Task description
Throughout the listing below, copy each line containing "Kommentare".

• • • • •

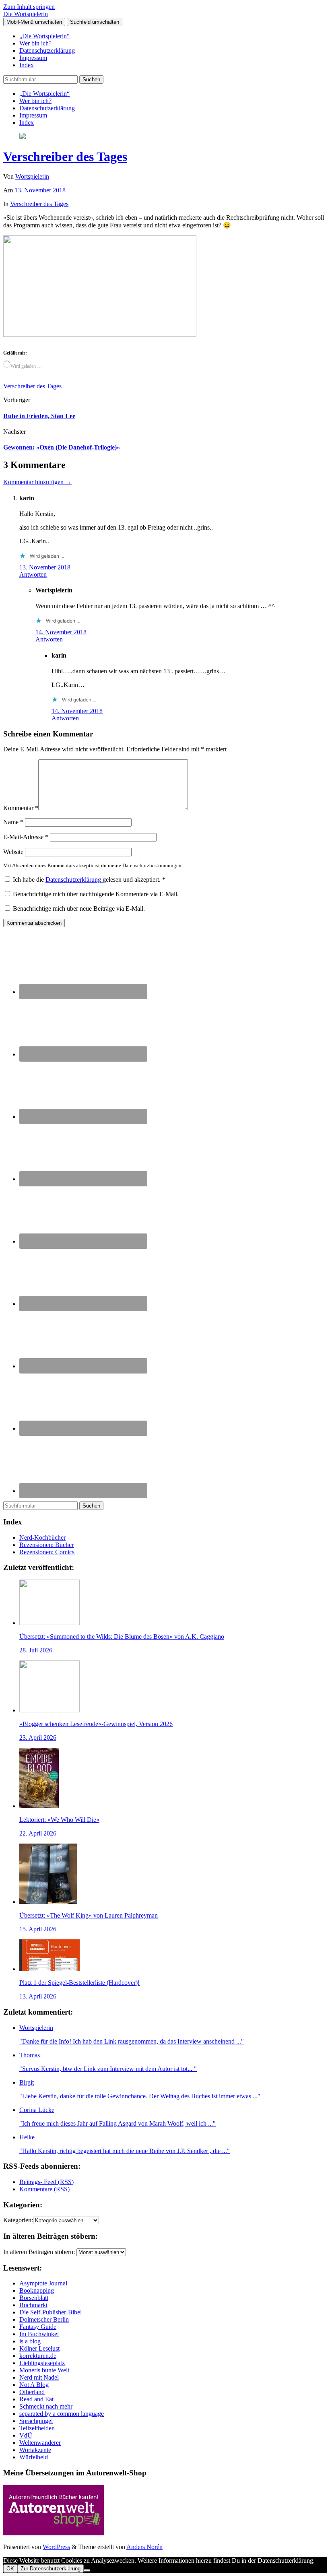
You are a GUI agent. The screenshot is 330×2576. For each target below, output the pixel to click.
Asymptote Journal (43, 2283)
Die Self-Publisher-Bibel (50, 2312)
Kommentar (20, 807)
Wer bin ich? (35, 43)
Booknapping (36, 2290)
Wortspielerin (32, 176)
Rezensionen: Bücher (46, 1544)
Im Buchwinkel (39, 2334)
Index (26, 65)
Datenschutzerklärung (47, 50)
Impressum (33, 57)
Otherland (32, 2391)
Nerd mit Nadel (39, 2377)
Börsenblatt (33, 2297)
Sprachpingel (36, 2420)
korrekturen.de (37, 2355)
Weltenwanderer (40, 2442)
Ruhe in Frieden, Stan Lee (39, 415)
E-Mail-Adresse (25, 836)
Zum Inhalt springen (29, 6)
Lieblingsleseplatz (42, 2362)
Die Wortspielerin (25, 13)
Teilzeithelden (37, 2428)
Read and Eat (36, 2399)
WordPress (56, 2546)
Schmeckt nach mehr (45, 2406)
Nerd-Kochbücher (42, 1537)
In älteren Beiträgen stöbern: (39, 2251)
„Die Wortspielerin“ (44, 36)
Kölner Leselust (39, 2348)
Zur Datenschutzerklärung (50, 2569)
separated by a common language (61, 2413)
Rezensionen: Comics (46, 1552)
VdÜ (25, 2435)
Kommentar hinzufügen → (37, 481)
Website (13, 851)
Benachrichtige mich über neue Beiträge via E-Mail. (79, 908)
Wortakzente (35, 2449)
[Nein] (87, 2570)
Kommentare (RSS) (44, 2189)
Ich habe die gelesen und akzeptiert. (89, 879)
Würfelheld (33, 2457)
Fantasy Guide (37, 2326)
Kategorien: (18, 2220)
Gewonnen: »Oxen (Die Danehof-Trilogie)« (61, 447)
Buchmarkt (33, 2305)
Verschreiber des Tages (65, 156)
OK (10, 2569)
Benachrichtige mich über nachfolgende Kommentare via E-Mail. (96, 894)
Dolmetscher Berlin (44, 2319)
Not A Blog (34, 2384)
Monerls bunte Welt (44, 2370)
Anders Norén (144, 2546)
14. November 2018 (61, 632)
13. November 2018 (40, 190)
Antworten (33, 574)
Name (13, 822)
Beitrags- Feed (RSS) (46, 2181)
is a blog (30, 2341)
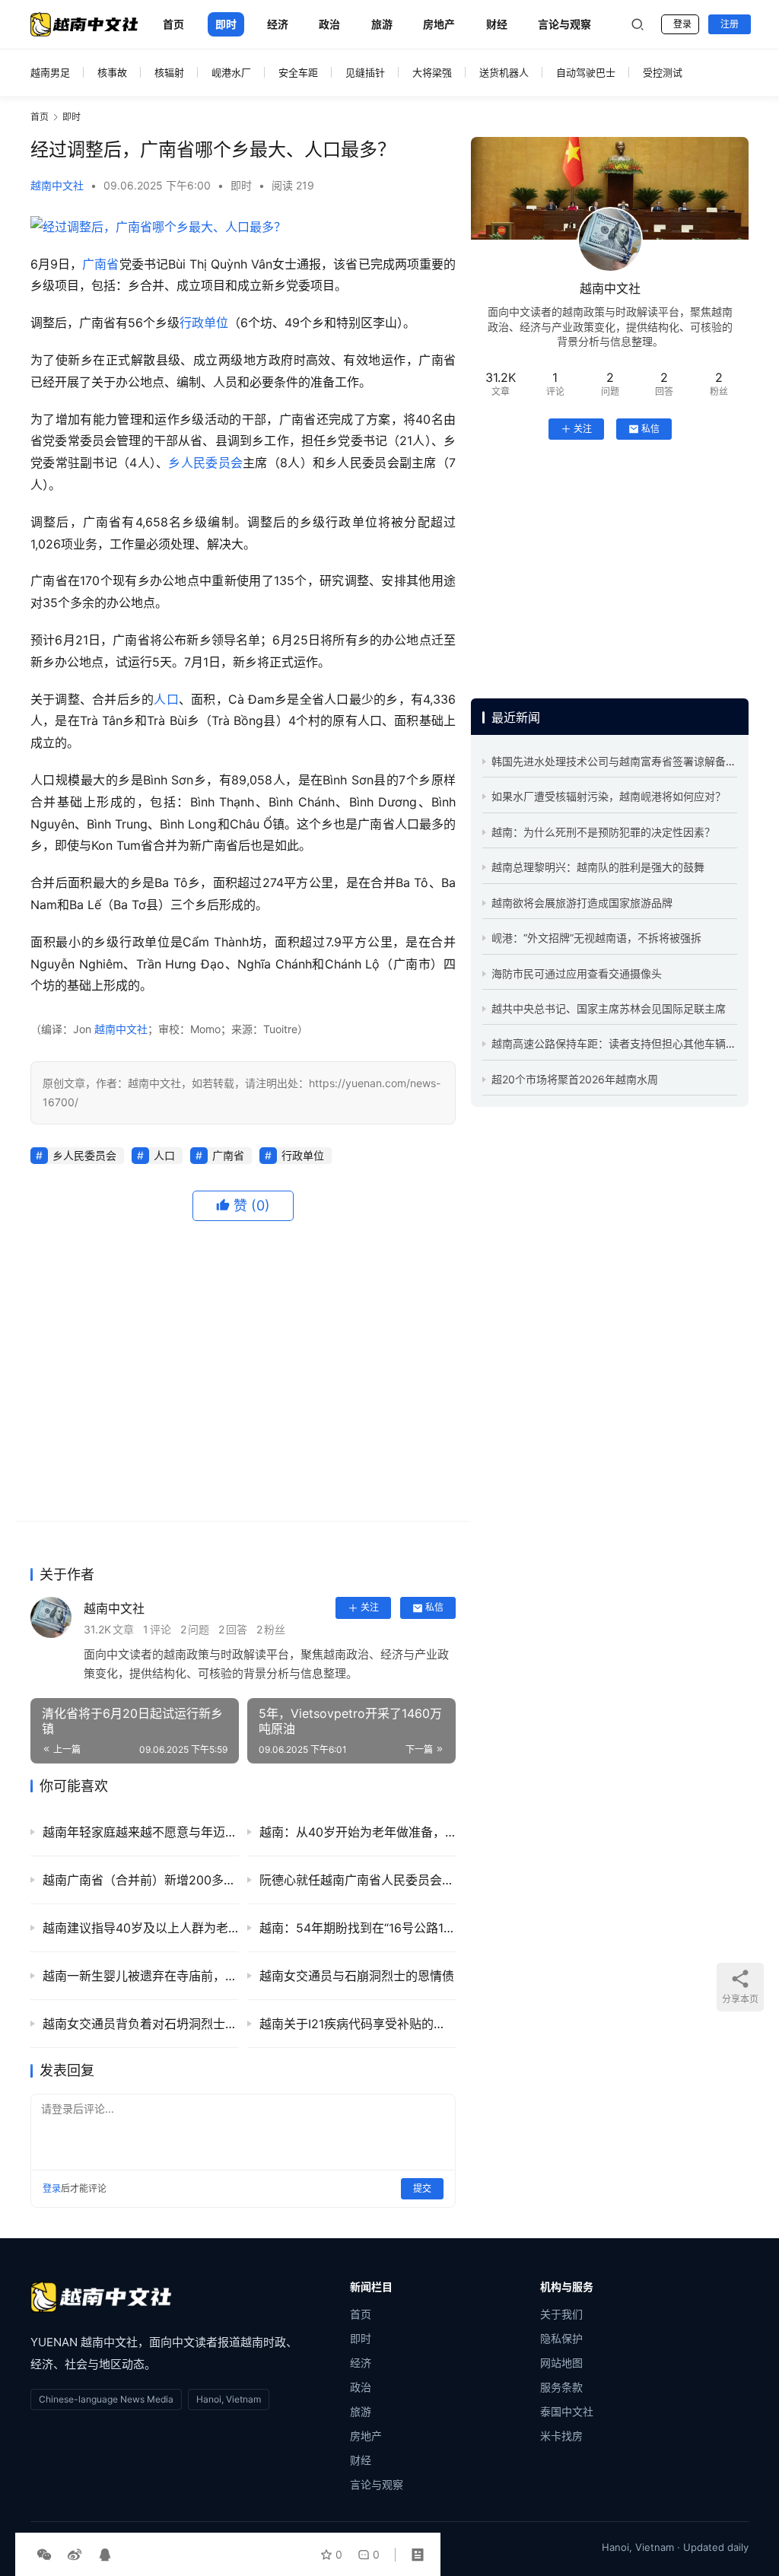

• • • • •

Result of this task
Kommentare (RSS) (44, 2189)
Benachrichtige mich über nachfolgende Kommentare via E-Mail. (96, 894)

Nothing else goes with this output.